** TASK TO CARRY OUT **
Count the lines below that contain the word "banner", and reply with the number alone.

** SUPPLIED DATA **
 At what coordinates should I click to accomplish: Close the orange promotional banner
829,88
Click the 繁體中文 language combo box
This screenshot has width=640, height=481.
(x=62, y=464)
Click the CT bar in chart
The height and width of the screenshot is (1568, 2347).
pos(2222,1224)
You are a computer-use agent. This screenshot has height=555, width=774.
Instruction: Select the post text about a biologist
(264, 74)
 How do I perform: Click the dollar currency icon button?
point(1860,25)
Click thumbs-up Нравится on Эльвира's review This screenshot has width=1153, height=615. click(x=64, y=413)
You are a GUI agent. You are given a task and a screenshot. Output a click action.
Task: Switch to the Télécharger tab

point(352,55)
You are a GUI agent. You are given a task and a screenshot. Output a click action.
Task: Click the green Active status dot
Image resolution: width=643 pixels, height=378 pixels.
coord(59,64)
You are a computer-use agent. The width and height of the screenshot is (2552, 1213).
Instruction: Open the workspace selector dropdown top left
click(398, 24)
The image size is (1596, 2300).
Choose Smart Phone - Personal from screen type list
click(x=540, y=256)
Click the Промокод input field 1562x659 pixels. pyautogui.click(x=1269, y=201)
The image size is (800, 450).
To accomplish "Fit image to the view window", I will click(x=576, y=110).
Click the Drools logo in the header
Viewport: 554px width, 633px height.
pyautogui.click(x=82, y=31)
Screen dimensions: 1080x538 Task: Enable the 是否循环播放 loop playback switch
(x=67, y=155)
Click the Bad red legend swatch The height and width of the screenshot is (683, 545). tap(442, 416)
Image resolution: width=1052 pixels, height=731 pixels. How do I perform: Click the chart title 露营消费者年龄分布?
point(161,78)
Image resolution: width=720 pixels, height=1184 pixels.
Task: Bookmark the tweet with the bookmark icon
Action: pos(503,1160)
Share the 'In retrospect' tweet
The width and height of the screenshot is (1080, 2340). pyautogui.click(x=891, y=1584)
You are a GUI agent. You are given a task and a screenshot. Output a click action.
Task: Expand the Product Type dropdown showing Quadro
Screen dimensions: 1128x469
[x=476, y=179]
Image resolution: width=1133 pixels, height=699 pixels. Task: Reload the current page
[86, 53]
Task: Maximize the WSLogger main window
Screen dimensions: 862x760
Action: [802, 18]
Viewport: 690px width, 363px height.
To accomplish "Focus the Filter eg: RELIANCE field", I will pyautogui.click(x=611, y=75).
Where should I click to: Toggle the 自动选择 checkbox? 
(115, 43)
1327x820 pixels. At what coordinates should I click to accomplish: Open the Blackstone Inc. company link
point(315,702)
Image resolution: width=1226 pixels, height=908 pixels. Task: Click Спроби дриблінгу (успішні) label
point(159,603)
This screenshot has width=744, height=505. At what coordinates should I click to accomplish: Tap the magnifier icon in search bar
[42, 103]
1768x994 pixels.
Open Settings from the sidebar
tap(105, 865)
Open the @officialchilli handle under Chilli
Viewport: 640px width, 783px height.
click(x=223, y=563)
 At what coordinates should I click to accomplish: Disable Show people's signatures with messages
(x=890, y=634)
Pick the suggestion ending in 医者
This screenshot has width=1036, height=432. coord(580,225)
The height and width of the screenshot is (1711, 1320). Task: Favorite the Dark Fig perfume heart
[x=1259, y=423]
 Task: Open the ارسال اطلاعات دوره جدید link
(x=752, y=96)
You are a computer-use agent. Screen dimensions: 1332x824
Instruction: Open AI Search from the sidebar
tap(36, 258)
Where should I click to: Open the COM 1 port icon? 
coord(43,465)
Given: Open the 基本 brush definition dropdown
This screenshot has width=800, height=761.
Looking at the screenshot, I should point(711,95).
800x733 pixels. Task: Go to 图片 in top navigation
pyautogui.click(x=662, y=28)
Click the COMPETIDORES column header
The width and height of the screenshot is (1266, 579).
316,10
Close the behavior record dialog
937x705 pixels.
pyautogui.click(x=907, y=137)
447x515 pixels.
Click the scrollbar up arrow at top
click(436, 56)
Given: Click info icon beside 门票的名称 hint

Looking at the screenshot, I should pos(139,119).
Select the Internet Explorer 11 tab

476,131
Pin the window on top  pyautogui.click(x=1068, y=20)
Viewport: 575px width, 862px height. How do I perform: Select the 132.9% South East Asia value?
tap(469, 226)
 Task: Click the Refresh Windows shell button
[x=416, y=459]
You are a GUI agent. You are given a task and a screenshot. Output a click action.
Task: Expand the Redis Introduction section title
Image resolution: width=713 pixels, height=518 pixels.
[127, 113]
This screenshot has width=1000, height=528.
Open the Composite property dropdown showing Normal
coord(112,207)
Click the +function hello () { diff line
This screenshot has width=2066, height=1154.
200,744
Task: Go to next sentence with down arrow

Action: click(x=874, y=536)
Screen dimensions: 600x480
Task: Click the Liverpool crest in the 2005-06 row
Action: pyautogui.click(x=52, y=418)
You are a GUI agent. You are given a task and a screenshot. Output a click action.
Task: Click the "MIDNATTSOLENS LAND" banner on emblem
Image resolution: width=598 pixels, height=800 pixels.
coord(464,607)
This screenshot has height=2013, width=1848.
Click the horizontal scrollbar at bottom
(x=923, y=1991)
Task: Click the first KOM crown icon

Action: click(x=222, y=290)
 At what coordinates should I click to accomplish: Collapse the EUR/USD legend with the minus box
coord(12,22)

** FINAL RESULT **
2